The University of Brighton was also helped by a huge improvement in its graduate work score, raising it 12 places to 102.
At the other end of the scale, De Montfort University saw its graduate work score drop, contributing to its drop from 61st to 119th overall.
The results come as British universities are turning cautiously optimistic that most have avoided the worst-case scenarios predicted in the wake of the global coronavirus outbreak and the confusion in test scores that engulfed UK schools.
Several institutions have said that student recruitment has been sustained across the board, with few domestic students opting to postpone their studies, while the number of international students appears not to have decreased as feared.

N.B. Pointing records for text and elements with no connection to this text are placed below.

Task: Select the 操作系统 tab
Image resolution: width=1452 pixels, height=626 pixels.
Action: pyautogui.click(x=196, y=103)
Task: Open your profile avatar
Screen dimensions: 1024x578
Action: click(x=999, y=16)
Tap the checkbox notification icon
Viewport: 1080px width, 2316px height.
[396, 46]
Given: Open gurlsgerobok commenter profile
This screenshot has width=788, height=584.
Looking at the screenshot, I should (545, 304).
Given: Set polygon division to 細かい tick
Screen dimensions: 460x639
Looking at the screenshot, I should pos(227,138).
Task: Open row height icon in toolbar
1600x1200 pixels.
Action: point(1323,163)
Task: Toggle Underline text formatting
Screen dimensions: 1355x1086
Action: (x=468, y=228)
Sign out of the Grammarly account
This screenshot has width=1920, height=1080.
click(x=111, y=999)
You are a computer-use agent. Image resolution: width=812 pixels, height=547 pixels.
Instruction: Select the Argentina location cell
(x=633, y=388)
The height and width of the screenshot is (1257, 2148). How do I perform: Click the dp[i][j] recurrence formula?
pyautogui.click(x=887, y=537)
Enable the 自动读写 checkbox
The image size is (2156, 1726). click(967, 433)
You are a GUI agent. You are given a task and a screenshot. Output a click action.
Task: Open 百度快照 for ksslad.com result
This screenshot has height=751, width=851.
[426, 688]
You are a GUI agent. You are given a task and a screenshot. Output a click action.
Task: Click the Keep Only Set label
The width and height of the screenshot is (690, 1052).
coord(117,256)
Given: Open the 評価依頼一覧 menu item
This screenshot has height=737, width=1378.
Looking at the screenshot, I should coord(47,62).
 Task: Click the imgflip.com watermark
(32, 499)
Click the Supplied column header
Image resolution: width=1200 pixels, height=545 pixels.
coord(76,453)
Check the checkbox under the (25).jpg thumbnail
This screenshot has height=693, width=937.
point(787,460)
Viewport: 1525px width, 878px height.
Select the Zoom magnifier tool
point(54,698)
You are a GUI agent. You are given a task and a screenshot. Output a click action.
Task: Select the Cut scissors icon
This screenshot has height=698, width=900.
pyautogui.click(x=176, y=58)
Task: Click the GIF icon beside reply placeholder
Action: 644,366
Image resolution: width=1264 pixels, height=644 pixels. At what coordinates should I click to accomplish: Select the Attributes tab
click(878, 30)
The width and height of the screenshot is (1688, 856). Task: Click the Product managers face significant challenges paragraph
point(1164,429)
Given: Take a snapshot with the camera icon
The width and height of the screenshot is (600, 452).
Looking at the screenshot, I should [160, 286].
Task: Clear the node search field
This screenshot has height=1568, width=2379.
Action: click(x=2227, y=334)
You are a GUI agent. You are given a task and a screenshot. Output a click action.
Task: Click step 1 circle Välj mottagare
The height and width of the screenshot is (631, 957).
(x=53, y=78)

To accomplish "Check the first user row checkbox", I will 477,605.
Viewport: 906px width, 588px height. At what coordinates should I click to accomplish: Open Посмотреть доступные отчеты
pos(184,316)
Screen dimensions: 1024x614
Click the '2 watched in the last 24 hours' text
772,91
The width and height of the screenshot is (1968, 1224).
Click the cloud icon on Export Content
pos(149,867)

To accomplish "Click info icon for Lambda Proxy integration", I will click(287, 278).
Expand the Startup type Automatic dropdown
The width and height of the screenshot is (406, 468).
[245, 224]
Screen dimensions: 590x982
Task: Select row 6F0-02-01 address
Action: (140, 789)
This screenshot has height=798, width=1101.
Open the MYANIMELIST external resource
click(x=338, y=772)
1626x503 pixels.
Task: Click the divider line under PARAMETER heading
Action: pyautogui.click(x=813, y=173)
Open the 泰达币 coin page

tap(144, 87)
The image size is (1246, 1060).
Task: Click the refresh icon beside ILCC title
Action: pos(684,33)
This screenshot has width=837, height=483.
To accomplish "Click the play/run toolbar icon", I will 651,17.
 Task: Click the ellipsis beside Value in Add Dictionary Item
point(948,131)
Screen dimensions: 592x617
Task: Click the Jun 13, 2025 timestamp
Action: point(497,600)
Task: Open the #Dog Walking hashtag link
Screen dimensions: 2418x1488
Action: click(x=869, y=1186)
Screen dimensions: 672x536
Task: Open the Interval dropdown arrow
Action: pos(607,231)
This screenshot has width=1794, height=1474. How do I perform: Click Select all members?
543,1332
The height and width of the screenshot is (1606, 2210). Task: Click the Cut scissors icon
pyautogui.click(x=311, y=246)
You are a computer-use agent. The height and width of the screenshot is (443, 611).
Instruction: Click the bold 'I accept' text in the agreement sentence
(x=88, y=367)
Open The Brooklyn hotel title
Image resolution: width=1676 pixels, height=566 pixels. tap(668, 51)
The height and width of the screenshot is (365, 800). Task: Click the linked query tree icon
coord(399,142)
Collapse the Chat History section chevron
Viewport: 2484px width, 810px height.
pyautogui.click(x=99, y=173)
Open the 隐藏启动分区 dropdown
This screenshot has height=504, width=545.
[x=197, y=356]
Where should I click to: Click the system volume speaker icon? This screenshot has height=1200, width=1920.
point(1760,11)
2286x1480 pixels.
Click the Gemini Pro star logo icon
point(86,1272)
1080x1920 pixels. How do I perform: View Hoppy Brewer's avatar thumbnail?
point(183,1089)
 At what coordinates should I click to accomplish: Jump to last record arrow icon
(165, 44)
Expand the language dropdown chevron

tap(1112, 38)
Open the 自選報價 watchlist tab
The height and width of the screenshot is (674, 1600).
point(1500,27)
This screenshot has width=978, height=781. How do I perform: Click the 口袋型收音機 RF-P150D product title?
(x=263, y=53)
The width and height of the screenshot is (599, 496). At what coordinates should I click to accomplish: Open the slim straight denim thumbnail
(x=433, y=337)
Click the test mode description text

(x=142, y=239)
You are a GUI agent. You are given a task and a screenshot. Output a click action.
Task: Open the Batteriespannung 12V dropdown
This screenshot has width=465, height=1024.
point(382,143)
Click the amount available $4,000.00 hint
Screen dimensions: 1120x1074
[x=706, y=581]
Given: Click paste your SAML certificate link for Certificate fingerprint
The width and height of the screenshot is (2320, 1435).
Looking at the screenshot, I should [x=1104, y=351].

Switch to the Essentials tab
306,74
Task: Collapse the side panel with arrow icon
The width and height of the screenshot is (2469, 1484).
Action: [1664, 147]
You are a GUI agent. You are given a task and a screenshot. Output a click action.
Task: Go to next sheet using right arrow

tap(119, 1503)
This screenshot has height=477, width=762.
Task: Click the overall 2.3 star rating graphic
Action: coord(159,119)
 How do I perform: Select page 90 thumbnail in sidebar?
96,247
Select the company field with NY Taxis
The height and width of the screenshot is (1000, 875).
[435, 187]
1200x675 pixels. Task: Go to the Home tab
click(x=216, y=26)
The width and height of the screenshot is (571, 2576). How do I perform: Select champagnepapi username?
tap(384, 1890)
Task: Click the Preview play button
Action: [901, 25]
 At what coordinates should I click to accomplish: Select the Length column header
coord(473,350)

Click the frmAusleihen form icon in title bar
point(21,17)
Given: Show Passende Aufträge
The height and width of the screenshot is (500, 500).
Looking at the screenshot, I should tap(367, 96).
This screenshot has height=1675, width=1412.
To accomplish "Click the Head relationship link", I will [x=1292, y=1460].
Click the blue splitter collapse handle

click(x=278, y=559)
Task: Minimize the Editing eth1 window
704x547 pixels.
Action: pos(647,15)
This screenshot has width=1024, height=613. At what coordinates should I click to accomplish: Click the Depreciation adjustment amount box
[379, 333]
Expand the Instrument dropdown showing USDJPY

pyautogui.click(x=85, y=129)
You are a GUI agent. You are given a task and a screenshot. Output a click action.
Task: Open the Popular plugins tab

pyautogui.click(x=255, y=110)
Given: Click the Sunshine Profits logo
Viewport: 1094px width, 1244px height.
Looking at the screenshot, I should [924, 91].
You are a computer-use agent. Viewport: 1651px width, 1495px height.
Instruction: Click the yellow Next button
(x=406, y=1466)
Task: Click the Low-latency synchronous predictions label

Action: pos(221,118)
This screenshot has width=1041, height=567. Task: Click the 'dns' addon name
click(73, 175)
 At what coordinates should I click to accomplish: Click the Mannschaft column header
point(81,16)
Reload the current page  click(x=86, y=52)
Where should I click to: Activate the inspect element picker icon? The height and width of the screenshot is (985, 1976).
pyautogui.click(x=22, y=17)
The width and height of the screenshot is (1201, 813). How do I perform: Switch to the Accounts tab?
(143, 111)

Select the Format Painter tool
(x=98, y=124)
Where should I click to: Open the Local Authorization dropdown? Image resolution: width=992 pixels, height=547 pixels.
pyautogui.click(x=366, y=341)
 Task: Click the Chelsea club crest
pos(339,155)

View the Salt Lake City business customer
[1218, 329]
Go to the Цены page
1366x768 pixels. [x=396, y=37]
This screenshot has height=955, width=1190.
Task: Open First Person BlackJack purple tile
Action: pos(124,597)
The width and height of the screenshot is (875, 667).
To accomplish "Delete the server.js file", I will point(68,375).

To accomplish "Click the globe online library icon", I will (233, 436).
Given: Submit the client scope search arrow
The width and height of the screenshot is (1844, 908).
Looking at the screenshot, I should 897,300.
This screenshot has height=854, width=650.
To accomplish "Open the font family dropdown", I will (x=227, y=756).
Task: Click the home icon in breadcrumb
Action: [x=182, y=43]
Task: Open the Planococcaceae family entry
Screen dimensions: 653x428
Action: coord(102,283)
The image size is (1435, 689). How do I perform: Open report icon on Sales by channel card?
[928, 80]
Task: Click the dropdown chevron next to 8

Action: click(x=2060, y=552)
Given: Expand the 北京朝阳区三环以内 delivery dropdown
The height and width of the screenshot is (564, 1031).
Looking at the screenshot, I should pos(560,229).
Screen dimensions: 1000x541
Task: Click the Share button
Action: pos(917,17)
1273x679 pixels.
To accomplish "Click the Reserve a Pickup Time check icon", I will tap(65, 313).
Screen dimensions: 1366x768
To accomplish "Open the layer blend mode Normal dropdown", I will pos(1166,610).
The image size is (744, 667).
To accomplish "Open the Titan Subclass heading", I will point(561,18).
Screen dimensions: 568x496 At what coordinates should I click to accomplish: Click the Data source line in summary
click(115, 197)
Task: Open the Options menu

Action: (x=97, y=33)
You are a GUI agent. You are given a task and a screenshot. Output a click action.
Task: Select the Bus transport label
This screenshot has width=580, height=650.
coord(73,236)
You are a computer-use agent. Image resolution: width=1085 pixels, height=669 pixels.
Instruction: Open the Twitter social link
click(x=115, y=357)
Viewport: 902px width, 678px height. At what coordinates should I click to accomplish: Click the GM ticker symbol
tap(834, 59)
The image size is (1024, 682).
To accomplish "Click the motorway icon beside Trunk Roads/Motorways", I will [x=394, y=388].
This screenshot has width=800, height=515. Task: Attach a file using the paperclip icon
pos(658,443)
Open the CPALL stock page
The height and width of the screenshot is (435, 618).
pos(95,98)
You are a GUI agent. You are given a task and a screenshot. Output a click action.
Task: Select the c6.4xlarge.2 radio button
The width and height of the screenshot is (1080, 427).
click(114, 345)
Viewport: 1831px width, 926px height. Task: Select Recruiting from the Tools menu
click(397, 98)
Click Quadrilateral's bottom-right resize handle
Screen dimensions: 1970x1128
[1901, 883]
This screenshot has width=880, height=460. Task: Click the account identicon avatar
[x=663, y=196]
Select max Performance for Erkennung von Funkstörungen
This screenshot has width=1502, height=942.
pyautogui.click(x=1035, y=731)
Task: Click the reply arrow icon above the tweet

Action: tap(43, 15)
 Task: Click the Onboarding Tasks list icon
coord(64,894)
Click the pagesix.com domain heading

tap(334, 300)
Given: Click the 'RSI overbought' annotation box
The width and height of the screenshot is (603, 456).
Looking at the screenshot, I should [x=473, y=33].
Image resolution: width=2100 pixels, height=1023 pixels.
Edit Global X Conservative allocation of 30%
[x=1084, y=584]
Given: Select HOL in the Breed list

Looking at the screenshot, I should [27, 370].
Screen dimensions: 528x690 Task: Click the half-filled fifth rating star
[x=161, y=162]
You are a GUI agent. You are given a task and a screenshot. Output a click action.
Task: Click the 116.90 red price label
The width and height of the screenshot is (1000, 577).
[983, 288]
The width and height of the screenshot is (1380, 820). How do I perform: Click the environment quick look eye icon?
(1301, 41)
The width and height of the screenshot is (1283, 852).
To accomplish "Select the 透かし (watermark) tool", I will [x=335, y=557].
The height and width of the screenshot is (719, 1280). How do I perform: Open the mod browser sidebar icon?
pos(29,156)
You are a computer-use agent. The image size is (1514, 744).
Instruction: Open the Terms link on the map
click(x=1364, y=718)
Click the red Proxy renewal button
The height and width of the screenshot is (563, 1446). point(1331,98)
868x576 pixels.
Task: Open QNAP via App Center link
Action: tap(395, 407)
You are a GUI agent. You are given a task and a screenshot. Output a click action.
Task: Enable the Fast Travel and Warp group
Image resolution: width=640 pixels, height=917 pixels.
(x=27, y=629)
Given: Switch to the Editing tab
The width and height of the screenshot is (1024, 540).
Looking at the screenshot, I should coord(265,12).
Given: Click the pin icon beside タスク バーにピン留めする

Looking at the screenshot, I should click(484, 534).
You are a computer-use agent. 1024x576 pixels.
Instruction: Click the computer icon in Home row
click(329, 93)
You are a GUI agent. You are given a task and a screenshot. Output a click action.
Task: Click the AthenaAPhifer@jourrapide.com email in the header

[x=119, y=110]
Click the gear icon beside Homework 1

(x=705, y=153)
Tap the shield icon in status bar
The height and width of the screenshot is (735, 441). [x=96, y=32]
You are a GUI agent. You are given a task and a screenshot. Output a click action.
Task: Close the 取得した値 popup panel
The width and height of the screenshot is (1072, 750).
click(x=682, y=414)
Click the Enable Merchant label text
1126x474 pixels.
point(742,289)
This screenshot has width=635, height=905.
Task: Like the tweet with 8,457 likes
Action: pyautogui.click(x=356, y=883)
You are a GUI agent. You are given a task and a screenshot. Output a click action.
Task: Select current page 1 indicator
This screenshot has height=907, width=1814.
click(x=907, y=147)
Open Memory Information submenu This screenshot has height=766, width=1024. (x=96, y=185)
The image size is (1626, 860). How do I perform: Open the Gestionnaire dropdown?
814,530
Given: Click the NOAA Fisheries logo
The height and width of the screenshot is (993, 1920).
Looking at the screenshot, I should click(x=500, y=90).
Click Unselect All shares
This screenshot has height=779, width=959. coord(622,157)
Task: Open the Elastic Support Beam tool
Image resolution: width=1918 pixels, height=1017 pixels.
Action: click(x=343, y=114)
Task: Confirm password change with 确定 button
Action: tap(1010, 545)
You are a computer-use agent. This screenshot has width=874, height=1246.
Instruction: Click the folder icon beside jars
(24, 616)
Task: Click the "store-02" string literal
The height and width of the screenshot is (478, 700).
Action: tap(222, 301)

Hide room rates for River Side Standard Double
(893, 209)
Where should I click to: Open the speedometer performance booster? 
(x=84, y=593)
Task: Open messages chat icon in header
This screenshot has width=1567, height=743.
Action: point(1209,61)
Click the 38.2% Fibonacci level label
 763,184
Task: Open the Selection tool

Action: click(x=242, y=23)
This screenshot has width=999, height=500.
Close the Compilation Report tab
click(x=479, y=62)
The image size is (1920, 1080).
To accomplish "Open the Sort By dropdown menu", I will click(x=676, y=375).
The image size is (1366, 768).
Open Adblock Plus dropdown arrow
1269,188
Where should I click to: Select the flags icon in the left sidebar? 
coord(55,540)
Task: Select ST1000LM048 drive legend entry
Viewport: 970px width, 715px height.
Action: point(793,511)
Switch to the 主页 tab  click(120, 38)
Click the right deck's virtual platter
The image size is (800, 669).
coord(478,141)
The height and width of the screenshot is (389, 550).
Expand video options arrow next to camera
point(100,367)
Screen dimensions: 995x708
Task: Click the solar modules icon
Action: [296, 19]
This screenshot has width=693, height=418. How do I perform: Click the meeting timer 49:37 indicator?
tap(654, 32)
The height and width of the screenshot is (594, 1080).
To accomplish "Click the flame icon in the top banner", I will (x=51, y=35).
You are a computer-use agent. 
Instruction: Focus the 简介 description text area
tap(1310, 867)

Oxford Vice Chancellor Louise Richardson said her institution was on track to admit a record number of UK pupils educated to state schools after it decided to honor offers made to applicants affected by the exam fiasco.
Interim figures from Oxford show that around 68% of its national admission will come from state schools this year, an increase of more than six percent from 2019. The university expects to enroll 350 more college students than its normal admission, with the In order to offer as many places as necessary. possible.
Richardson says he expects the side effects on applicants next year to be small.
“Necessarily, there will be fewer places next year than we have this year, because we have taken much more than we anticipated. We will do our best to take as much as possible next year, ”Richardson said.
“I think we will handle it in such a way that the numbers will be so small, on any issue, that no one will feel it.”
Cambridge said it has also expanded its number of university students by 10% as a result of the exam fiasco, and that 70% of its new UK university students were educated in public schools. She said none of her students would need to defer for a year.
Last year, St Andrews was the first university to split the Oxbridge duopoly at the top of the table, and it did so again this year, retaining its second place overall.
Sally Mapstone, Principal of St. Andrews, said: “This ranking is significant because it comes at a difficult time for students across the country who have experienced a year like no other and are facing a very different college experience.
“It is so important that while we encourage students to observe safe behavior, we empower and support them to demonstrate what they can do during these highly restrictive times.”
The Guardian university guide is the first leaderboard to use new data that measures graduates ‘jobs 15 months after graduation instead of six months, and is believed to more accurately capture graduates’ employability.
Data is collected centrally by the Higher Education Statistics Agency, rather than by individual colleges, to address concerns that colleges were messing with their performance by misclassifying their graduates’ occupations or offering them temporary employment during the survey period.
Imperial scored highest in overall graduate results, but moved from 7th to 9th due to recruiting students with lower grades. King’s College London soared from 63rd to 42nd after climbing from 21st to 5th in the data for new graduate jobs.
In individual subject rankings, Anglia Ruskin topped the table in two areas, sports science and education, while ranking 80th overall. Bournemouth climbed 10 places to claim the top spot in social work, again thanks to new graduate job data.
Matt Hiely-Rayner, who compiled the tables, said that Oxford outperformed Cambridge after a decade because the new employment data erased Cambridge’s lead: “With Cambridge’s advantage in career prospects removed, Oxford’s advantage in value-added metrics shine to elevate the university to the first place, ”he said.
Oxford also outperformed Cambridge on a number of subject classifications, including English, law, physics, and economics.
Richardson said Oxford’s strong value-added performance was a credit to its students and to the university’s dynamic selection process.
“The socio-economic and ethnic diversity of our undergraduate student body has been transformed in the last five years and we see this as a great success. We are very proud of our achievement here, ”Richardson said.